**What the exercise asks:**
Please rewrite the part of the entries that opens with the line containing "You are a GUI" and runs through the end of the entries, substituting "tap action" for "click action" and keeping everything else the same. Leave the pictures out of your answer.
---*---
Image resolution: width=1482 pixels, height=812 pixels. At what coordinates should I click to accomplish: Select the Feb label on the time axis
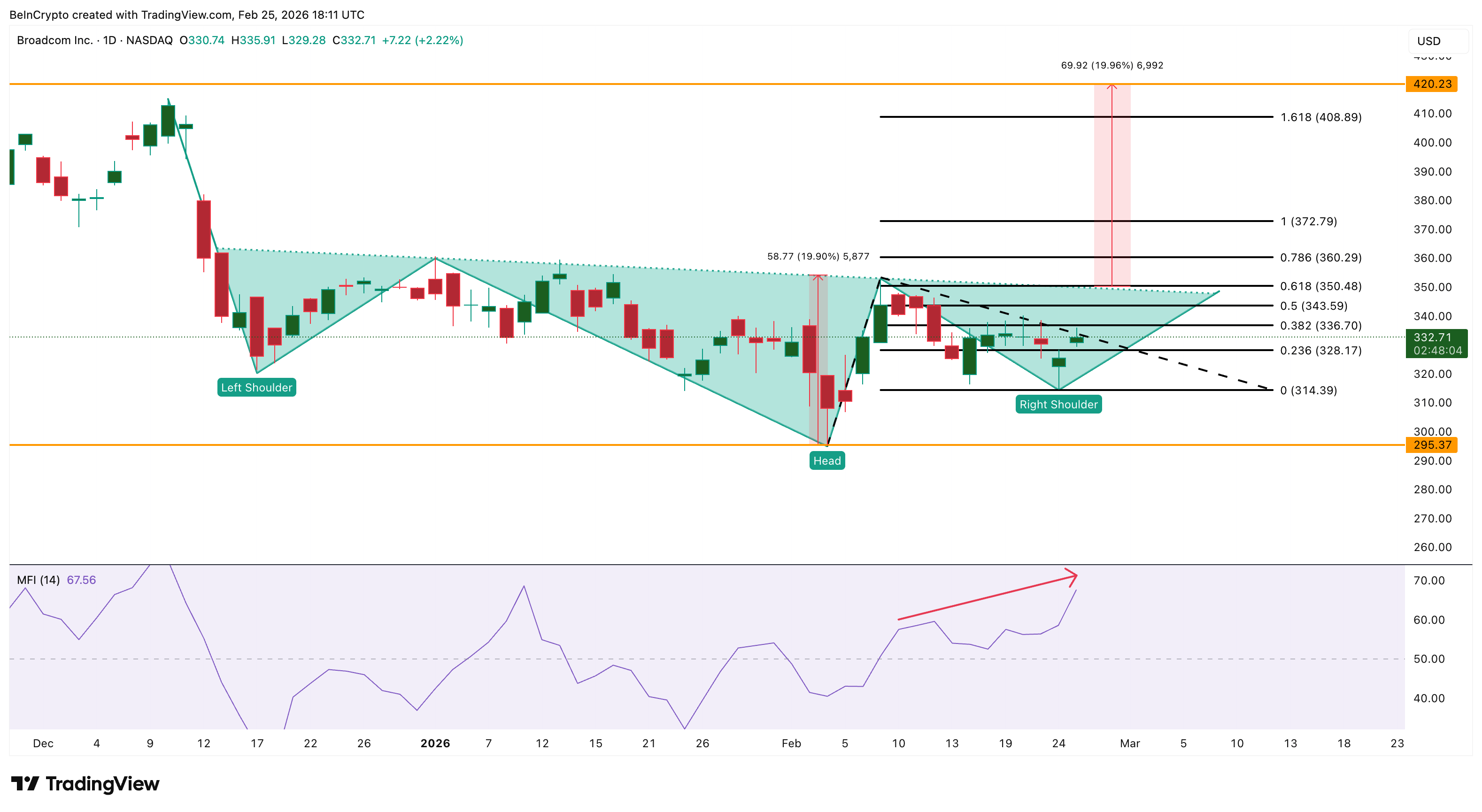pos(792,743)
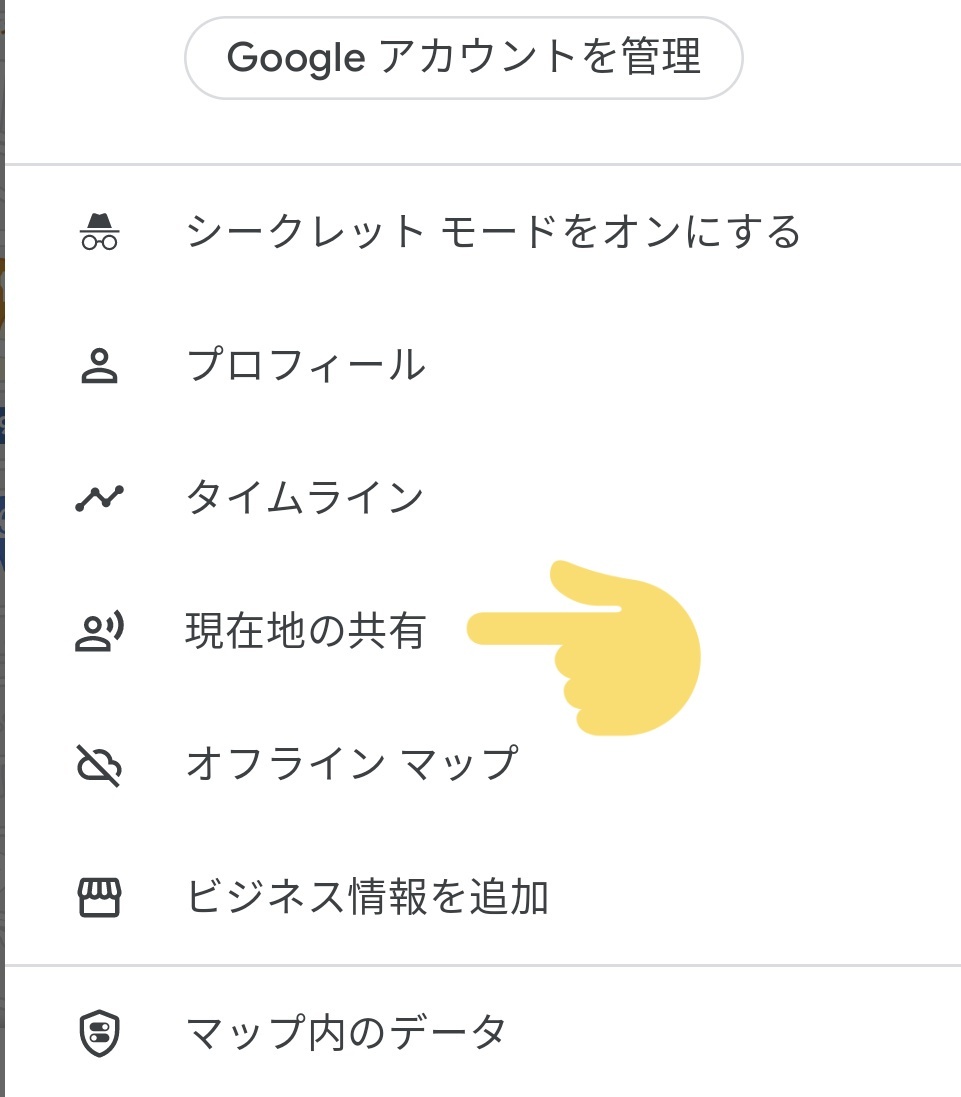Click the Google アカウントを管理 button
Screen dimensions: 961x1097
click(463, 57)
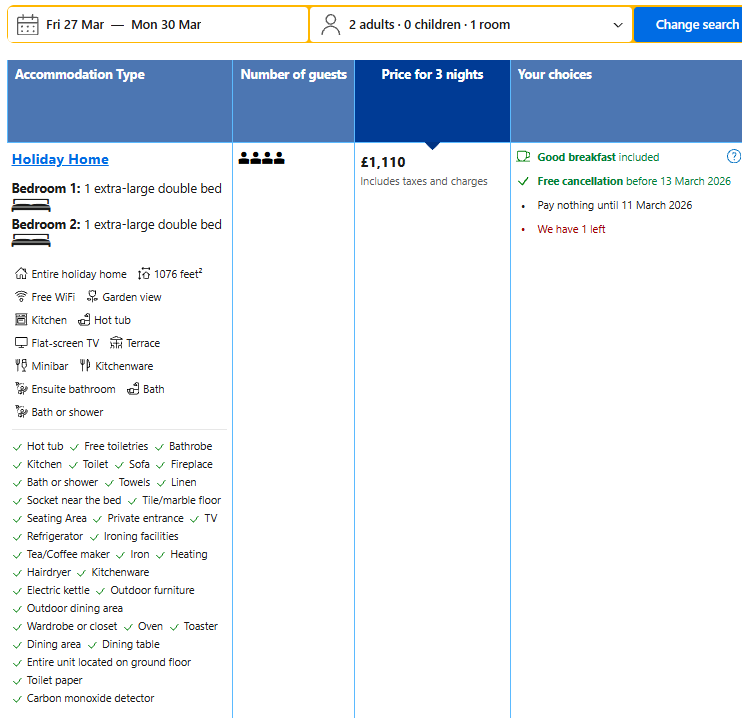Click the Flat-screen TV icon
This screenshot has height=718, width=742.
click(x=21, y=343)
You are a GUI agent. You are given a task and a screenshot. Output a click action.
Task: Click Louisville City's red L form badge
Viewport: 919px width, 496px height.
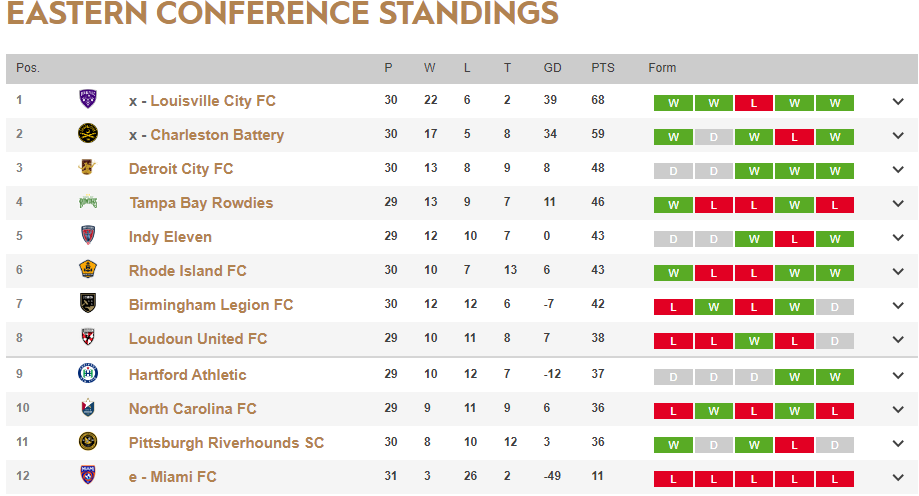click(753, 103)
---*---
**Final result:**
You are a GUI agent. You are given a task and a screenshot. Output a tap action.
Task: Click Louisville City's red L form badge
Viewport: 919px width, 496px height.
click(753, 103)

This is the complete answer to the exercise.